俺はウララ陛下のためであれば命は惜しくない。お前達も陛下に忠誠を誓うのだ!
特にシズク、お前はことあるごとに陛下をないがしろにして独断で物事を決めようとする!」
「待て、トウガ。私だって陛下に忠誠を誓っている。陛下のためになると思って私は提案しているのだ。
我々5人で決める・・この今の体制は言うほど悪くないんだぞ。
陛下を傀儡にするとかそういうものではない!これが陛下のためにもなるのだ!」
「馬鹿を言うな、お前のそれこそが陛下に対する叛意の現れではないのか!?
傀儡か!遂に本音が出たな!」
にらみ合う二人に対して、ラートリーとノアールも冷静に割って入る。
「あまり政局について語るな。戦乱を招くことになるぞ。陛下の成長をただただ見守れ。」
「そうです。トウガ殿も冷静に。シズク殿もこの神聖帝国のために、そして陛下のために尽力していただいているのですから。
もし何かあろうものならこのノアールが今度こそ命に代えてもウララ陛下をお守りいたします。」
さすがにノアールに頭を下げられるとトウガも大人しくならざるを得ない。
「・・・おい、シノ!お前はどうなんだ?」
怒りの行き先を無くしたトウガがいきなりシノに絡みかけた。
「え?わ・・私は何も言っていない。そもそもそういう政略は苦手なんだ。政争は他所でやってほしい。」
シノはそう言いながらもふと目線が机の端へとゆっくりと流れる。何かを考えている時の癖だ。

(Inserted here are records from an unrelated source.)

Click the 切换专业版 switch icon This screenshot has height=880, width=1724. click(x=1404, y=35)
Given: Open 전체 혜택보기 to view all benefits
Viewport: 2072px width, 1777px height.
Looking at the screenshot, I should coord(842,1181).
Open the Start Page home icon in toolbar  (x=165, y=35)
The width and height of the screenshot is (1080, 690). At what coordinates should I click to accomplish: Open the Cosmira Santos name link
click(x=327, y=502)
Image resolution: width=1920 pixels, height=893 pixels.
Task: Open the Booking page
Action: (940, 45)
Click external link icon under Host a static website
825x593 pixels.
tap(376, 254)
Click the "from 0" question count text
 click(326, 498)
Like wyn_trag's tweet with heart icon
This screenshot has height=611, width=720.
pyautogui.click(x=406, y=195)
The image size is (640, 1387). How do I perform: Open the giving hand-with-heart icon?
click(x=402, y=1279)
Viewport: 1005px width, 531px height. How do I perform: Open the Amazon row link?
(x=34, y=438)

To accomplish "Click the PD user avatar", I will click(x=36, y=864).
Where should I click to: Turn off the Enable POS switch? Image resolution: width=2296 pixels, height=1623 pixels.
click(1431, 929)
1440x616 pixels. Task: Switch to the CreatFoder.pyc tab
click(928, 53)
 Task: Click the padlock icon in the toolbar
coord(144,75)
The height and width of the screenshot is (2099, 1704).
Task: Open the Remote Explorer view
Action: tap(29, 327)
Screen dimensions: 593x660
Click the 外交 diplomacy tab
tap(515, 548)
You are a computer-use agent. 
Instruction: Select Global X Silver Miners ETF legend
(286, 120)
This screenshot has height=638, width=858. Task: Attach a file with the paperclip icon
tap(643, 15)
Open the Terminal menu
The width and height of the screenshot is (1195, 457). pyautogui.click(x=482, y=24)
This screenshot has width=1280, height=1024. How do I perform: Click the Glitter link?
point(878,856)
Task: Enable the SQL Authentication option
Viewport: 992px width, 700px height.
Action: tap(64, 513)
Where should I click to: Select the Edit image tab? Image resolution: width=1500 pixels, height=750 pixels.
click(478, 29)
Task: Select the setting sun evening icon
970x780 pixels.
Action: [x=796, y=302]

「・・・・。(政争?遂に私もそのステージに立ったということか。昇りつめるか消されるか。よく考える必要があるな。)」
最近の評議会は何かと揉める。だがそれをラートリーとノアールが宥めて穏便に済ませてきた。
そんな時に事件が起きた。
かねてより病を患っていた黒髭ノワールが急死した。
女帝ウララを取り巻く英雄たちの思惑。
彼らの立ち位置がわかったところで、良おじポジのノアールが死去。
ここからノンストップで荒波が訪れます。
ウララの成長は、祝福と同時に試練を呼び寄せる。
彼らの「思惑」が今後ウララと神聖帝国にどう作用していくのか。
どうかお見守りください。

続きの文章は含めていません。